Task directions:
Nothing in the entries below may be altered; print them as they stand.

Data for this task:
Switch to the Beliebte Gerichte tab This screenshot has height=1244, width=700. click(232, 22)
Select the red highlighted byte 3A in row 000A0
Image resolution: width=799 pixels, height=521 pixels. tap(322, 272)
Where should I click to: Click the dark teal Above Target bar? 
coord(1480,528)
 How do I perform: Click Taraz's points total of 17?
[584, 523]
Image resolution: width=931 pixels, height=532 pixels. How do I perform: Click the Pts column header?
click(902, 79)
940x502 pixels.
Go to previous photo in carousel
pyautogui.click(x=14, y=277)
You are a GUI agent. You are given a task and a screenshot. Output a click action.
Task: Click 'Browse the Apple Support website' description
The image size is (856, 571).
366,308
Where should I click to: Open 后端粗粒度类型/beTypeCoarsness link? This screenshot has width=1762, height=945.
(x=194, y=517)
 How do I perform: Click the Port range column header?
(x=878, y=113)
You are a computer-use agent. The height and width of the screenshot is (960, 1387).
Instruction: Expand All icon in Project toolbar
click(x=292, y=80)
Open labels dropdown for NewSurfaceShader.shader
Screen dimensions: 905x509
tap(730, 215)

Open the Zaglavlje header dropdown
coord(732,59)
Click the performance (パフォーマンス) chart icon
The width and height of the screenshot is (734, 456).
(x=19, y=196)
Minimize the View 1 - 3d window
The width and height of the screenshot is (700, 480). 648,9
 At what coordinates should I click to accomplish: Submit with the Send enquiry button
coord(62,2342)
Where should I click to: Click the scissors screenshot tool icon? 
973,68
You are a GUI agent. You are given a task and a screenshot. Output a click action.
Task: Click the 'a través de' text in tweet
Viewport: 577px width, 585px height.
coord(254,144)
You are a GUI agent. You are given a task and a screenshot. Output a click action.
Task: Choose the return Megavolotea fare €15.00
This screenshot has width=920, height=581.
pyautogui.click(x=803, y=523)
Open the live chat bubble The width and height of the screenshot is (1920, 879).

The answer:
Switch to the Beliebte Gerichte tab This screenshot has height=1244, width=700. click(232, 22)
Select the red highlighted byte 3A in row 000A0
Image resolution: width=799 pixels, height=521 pixels. tap(322, 272)
Where should I click to: Click the dark teal Above Target bar? 
coord(1480,528)
 How do I perform: Click Taraz's points total of 17?
[584, 523]
Image resolution: width=931 pixels, height=532 pixels. How do I perform: Click the Pts column header?
click(902, 79)
940x502 pixels.
Go to previous photo in carousel
pyautogui.click(x=14, y=277)
You are a GUI agent. You are given a task and a screenshot. Output a click action.
Task: Click 'Browse the Apple Support website' description
The image size is (856, 571).
366,308
Where should I click to: Open 后端粗粒度类型/beTypeCoarsness link? This screenshot has width=1762, height=945.
(x=194, y=517)
 How do I perform: Click the Port range column header?
(x=878, y=113)
You are a computer-use agent. The height and width of the screenshot is (960, 1387).
Instruction: Expand All icon in Project toolbar
click(x=292, y=80)
Open labels dropdown for NewSurfaceShader.shader
Screen dimensions: 905x509
tap(730, 215)

Open the Zaglavlje header dropdown
coord(732,59)
Click the performance (パフォーマンス) chart icon
The width and height of the screenshot is (734, 456).
(x=19, y=196)
Minimize the View 1 - 3d window
The width and height of the screenshot is (700, 480). 648,9
 At what coordinates should I click to accomplish: Submit with the Send enquiry button
coord(62,2342)
Where should I click to: Click the scissors screenshot tool icon? 
973,68
You are a GUI agent. You are given a task and a screenshot. Output a click action.
Task: Click the 'a través de' text in tweet
Viewport: 577px width, 585px height.
coord(254,144)
You are a GUI agent. You are given a task and a screenshot. Output a click action.
Task: Choose the return Megavolotea fare €15.00
This screenshot has width=920, height=581.
pyautogui.click(x=803, y=523)
Open the live chat bubble The width and height of the screenshot is (1920, 879).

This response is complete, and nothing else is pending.